Academic journal article Canadian Journal of Experimental Psychology

Do Animals Have Insight, and What Is Insight Anyway?

Academic journal article Canadian Journal of Experimental Psychology

Do Animals Have Insight, and What Is Insight Anyway?

Article excerpt

We cannot test animals for insight's distinctive phenomenology, the "aha" experience, but we can study the processes underlying insightful behaviour, classically described by Köhler as sudden solution of a problem after an impasse. The central question in the study of insightful behaviour in any species is whether it is the product of a distinctive cognitive process, insight. Although some claims for insight in animals confuse it with other problem-solving processes, contemporary research on string pulling and other physical problems, primarily with birds, has uncovered new examples of insightful behaviour and shed light on the role of experience in producing it. New research suggests insightful behaviour can be captured in common laboratory tasks while brain activity is monitored, opening the way to better integration of research on animals with the cognitive neuroscience of human insight.

Keywords: insight, comparative cognition, problem solving, animals, learning

A chimpanzee gestures fruitlessly toward a banana lying beyond arm's reach. An elephant extends its trunk toward an apple hanging high overhead. When animals are confronted with inaccessible rewards like these, do they ever use insight to solve the problem of getting them? That is, do they seem to suddenly see a solution? This question was central to some of the earliest studies of animal problem solving (Boakes, 1984). It also motivated the seminal work of Köhler (1925/1959) and figured in Thorpe's (1956) discussion of learning in animals, but otherwise the question whether nonhuman species have insight was largely neglected by comparative psychologists for most of the 20th century. One exception was D. O. Hebb (1949), in whose honour this essay is written and whose contributions are discussed later in this article.

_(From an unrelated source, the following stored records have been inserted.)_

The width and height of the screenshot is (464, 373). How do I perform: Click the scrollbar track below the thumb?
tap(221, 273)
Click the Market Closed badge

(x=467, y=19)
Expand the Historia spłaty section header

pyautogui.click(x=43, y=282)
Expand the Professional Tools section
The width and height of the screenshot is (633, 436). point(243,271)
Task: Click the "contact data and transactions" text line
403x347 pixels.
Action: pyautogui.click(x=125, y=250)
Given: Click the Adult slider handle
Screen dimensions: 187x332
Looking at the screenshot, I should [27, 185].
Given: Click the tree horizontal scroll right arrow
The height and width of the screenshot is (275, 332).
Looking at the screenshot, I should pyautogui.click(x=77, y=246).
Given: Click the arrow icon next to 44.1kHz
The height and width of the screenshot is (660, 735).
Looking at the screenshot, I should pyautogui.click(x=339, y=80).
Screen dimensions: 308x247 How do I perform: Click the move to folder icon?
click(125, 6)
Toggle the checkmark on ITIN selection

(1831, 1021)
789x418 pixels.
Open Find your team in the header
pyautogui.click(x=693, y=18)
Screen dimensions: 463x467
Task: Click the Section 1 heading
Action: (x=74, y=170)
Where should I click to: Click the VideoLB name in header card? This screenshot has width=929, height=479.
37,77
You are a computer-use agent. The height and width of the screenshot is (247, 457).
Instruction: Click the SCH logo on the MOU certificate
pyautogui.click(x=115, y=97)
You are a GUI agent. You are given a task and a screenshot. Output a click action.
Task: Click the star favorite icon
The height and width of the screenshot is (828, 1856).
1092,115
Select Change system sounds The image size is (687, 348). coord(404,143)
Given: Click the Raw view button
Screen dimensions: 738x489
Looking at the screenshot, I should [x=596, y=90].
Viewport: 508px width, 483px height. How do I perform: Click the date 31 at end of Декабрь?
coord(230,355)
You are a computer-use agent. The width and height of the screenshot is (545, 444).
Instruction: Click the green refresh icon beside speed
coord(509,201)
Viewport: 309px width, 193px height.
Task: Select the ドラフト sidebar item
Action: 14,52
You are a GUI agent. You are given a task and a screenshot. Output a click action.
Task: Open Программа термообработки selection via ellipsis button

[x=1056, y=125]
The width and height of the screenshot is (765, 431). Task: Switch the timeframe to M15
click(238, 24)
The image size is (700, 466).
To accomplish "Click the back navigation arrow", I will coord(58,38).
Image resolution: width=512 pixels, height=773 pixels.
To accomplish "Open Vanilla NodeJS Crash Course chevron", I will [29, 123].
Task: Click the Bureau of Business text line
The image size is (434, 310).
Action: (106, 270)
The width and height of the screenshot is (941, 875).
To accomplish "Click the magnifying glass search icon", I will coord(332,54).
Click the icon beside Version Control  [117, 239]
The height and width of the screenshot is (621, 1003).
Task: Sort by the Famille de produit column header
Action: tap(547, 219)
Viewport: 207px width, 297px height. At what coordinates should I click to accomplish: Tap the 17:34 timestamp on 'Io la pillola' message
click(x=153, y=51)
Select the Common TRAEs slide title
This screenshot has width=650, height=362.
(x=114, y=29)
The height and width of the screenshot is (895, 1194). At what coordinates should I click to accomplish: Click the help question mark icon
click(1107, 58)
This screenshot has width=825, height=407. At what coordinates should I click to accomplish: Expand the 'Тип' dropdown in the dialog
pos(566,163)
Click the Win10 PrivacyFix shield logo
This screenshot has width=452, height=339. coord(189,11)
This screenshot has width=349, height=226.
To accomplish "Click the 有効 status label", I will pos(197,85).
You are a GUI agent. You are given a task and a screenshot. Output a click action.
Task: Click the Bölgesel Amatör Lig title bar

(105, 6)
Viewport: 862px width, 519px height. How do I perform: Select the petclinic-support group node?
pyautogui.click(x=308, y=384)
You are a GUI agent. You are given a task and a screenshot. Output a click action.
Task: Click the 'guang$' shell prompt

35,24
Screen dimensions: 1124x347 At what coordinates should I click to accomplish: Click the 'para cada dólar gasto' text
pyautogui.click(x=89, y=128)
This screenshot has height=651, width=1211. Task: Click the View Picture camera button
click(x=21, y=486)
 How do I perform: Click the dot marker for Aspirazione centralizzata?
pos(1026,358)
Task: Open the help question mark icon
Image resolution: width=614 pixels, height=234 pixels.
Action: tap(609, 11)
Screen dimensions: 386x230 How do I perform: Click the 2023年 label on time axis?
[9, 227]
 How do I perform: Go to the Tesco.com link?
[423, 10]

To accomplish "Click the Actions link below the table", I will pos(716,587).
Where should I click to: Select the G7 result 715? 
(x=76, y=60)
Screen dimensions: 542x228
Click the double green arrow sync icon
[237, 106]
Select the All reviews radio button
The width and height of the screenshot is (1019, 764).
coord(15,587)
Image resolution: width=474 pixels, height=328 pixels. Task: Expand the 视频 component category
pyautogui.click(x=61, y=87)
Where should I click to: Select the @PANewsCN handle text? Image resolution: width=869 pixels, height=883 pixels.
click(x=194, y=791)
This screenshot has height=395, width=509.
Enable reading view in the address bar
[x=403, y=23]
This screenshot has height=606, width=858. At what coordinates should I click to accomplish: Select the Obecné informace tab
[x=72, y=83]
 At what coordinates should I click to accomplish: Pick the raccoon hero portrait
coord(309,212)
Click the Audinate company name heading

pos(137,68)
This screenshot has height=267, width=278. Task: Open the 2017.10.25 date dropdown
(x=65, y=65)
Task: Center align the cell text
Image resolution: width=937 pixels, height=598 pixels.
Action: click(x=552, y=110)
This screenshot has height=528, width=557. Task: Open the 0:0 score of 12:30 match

Recently the study of animal insight has reemerged as part of the burgeoning field of comparative cognition. Contemporary research on many topics in this field such as memory, numerical and spatial cognition, and theory of mind has become seamlessly integrated with theory and data from cognitive neuroscience and human cognitive and developmental psychology (see Shettleworth, 2010a). A good example is in the study of numerical cognition. Parallel experiments with monkeys and children have uncovered common systems for precise assessment of small numbers of items and for approximate representations of large quantities (Cantlon, Piatt, & Brannon, 2009). These same systems are evident in behavioural tests with human adults and in single-cell recordings with monkeys (Nieder & Dehaene, 2009), supporting a view of human numerical competence in which it develops via uniquely human mechanisms from simple core systems shared with other species (Spelke & Lee, 2012). In contrast, with few exceptions (e.g., Call, in press), most current discussions of animal insight almost completely overlook recent literature on human problem-solving. They also tend to give short shrift to explanations of insightful behaviours in terms of basic learning mechanisms. The purpose of this article is to redress this balance and to ask whether doing so suggests new directions for comparative research.

The article has three main sections. For a basis from which to compare work with nonhuman animals (henceforth simply animals), we first look at major issues and approaches in current research on human insight. We then turn to the landmarks in 20th century research on animal insight, with particular attention to the work of Köhler (1925/1959) and Epstein (1985). Finally we look at a sample of 21st century studies with diverse species and paradigms that have been claimed to reveal insight.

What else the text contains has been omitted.